You'll prolly be shocked at the gap between what's officially approved and what's really happening. Document every connector, permission, and data access point you find.
Then flag anything with write access that doesn't have a human approval gate attached to it. That's your single highest risk surface and it grows every single day. Make this a monthly ritual not a one-time panic.
3. Build Your Agent Guardrails By Friday 🚀
Don't hand agents a 10 when your governance is at a two. That's bounded autonomy and it's exactly how you survive this.
Start every agent deployment at read-only. Observe the outputs. Then graduate to limited execution for narrow tasks only.
Require human approvals for every irreversible action. Sends. Deletes. Purchases. Permission changes. Most companies have zero approval gates for any of this right now.

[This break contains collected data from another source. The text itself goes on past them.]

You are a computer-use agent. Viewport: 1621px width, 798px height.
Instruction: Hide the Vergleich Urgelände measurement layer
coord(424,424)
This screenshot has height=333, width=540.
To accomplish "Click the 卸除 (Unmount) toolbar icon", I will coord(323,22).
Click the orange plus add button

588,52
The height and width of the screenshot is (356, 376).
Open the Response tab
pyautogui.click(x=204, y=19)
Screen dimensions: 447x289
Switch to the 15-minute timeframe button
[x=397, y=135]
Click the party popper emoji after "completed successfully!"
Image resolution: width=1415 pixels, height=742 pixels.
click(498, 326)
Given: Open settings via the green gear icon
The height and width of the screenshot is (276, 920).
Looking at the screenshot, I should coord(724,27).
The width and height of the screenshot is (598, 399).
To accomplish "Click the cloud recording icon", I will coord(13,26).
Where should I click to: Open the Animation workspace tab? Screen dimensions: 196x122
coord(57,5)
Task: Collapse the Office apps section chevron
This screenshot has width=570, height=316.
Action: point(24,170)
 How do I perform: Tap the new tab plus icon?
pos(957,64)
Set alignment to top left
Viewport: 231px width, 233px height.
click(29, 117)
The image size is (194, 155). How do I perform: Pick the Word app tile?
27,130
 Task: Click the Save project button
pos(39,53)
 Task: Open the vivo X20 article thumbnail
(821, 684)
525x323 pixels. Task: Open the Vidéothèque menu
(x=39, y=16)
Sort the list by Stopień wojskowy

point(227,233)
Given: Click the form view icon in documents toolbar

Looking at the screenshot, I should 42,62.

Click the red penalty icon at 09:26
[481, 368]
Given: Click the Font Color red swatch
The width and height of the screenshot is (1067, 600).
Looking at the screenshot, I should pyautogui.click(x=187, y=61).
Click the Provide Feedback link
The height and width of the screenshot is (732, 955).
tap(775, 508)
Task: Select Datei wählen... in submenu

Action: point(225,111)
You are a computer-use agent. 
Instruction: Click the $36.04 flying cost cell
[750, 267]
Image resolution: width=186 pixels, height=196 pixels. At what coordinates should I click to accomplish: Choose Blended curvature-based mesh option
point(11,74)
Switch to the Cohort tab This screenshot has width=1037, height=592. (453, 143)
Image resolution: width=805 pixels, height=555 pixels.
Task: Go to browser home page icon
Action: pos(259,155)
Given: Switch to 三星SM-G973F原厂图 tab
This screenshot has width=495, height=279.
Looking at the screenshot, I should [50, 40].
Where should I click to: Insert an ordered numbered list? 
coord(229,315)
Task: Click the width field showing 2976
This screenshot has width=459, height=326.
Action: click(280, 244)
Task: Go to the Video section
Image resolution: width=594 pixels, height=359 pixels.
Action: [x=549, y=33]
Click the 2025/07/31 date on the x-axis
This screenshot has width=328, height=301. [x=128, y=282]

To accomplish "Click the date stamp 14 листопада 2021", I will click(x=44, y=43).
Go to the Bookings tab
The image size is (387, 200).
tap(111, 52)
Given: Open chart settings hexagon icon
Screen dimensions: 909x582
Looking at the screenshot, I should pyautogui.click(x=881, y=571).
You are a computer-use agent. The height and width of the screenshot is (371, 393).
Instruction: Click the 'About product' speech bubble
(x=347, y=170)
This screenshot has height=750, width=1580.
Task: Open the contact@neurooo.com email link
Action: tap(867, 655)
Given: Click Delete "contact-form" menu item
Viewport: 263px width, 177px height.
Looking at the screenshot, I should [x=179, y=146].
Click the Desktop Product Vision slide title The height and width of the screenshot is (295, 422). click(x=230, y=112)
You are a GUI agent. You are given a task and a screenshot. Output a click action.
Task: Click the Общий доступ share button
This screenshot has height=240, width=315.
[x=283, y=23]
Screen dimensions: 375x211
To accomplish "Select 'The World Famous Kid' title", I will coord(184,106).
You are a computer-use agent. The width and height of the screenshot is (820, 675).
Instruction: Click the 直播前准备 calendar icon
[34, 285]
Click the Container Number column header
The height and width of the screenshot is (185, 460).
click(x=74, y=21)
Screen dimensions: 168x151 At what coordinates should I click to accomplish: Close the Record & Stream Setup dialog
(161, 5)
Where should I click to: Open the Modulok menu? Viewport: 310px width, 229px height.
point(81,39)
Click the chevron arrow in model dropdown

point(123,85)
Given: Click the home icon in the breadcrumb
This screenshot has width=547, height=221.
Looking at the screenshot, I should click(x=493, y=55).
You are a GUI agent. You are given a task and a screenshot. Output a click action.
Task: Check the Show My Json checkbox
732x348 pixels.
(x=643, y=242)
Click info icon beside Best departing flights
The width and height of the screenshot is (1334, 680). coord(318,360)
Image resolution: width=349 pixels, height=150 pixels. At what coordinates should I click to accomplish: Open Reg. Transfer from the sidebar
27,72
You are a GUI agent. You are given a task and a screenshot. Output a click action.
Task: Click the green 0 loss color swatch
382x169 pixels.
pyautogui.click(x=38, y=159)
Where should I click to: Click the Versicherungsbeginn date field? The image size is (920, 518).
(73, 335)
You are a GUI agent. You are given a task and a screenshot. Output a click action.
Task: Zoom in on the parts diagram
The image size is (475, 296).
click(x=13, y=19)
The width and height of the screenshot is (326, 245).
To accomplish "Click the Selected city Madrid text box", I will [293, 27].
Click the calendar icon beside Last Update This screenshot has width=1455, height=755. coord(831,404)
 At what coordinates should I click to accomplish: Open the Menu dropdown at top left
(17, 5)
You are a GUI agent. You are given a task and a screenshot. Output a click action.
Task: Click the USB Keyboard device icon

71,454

Every agent run needs a decision trace you can inspect after the fact. Microsoft is already building this into the stack with Copilot Studio, Entra ID for agent identities, Sentinel for threat detection, and Purview for governance.
And when agentic commerce arrives and agents start bartering with other agents on your behalf? You gotta have this foundation built first. Agent ops teams are gonna be every bit as common as dev ops teams by year end.
Try This
Pick your single highest-risk agent deployment right now and downgrade its permissions to read-only for one full week.
Review every action it attempted and ask whether a human approved it. If the answer is no, that workflow needs surgery before you throw another dollar at agent tools.
Build an approval checklist for irreversible actions and share it with your team by Friday. Treat agents like production software not side experiments. Before they start treating your company data like a buffet.